The corrosion of pure Co and Y and of a Co-15 wt.% Y alloy in H₂-H₂S mixtures providing a sulfur pressure of 10^–8 atm. at 600–800°C and also of 10^–7 atm. at 800°C was was studied to examine the effect of yttrium on the sulfidation resistance of pure cobalt. The alloy was nearly single phase, containing mostly the intermetallic compound Co₁₇Y₂ plus a small amount of cobalt solid-solution. For all conditions except for 800°C under 10^–8 atm. S₂, the alloy formed multilayered scales consisting of an outer region of pure cobalt sulfide, an intermediate region of a mixture of cobalt sulfide with yttrium oxysulfide and finally an innermost layer of a mixture of yttrium oxysu fide with cobalt metal.

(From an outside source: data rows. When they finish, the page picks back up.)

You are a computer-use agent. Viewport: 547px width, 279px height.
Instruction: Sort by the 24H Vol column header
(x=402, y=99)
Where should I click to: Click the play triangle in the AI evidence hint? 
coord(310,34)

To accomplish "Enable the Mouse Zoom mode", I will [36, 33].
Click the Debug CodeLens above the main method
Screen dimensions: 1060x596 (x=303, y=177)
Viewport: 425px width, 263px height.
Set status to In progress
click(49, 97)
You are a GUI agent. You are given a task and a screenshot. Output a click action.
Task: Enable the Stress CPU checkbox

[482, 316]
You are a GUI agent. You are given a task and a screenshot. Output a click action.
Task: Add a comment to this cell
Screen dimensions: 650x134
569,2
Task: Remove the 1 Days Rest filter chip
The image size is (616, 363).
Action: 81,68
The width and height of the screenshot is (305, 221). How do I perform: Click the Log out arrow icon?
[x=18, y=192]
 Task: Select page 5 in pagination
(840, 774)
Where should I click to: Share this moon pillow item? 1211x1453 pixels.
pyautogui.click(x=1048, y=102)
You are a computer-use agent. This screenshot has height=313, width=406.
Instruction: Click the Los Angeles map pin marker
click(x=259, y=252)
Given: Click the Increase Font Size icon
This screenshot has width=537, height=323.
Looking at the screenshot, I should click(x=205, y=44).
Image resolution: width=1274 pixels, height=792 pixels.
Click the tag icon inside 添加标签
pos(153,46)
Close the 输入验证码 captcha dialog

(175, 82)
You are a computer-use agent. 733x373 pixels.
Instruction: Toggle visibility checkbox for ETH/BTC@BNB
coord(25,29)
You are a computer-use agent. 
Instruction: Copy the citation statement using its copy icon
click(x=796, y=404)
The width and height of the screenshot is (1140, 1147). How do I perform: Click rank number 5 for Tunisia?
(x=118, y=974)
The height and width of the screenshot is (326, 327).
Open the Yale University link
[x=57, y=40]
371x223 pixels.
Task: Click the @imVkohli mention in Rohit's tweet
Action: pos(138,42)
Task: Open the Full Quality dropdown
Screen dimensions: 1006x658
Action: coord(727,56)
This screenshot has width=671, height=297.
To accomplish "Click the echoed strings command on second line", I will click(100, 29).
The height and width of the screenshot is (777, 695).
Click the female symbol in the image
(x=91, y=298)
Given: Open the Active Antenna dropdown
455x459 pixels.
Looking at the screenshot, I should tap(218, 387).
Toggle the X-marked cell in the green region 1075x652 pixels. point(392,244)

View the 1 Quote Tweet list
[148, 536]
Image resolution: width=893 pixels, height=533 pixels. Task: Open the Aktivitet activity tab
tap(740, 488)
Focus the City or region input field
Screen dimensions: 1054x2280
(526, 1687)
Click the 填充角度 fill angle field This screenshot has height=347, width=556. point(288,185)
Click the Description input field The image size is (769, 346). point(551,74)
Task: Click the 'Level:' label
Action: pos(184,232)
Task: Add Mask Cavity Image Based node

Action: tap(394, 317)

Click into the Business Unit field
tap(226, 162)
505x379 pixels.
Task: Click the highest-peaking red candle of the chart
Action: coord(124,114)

At 800°C under 10^–8 atm. S₂, below the dissociation pressure of cobalt sulfide, the alloy formed only a single layer composed of a mixture of metallic cobalt with yttrium oxysulfide. Pure yttrium produced only the oxysulfide Y₂O₂S, as a result of the large stability of this compound and of the presence of some impurities in the gas mixtures used. The corrosion kinetics were generally rather complex, but except at 800°C under 10^–8 atm. S₂, the addition of yttrium reduced the sulfidation rate of cobalt, even though the formation of a continuous protective external layer of a pure yttrium compound was never achieved. Finally, when the gas-phase sulfur pressure was above the dissociation of cobalt sulfide the corrosion rate of yttrium was significantly lower than that of Co-15 Y. The internal sulfidation of Y in Co-15 Y was not associated with depletion of Y in the alloy. This difusionless kind of internal attack is typical of binary A-B alloys presenting a very small solubility of the most-reactive component B in the base metal A, which restricts severely the flux of B from the alloy toward the alloy-scale interface.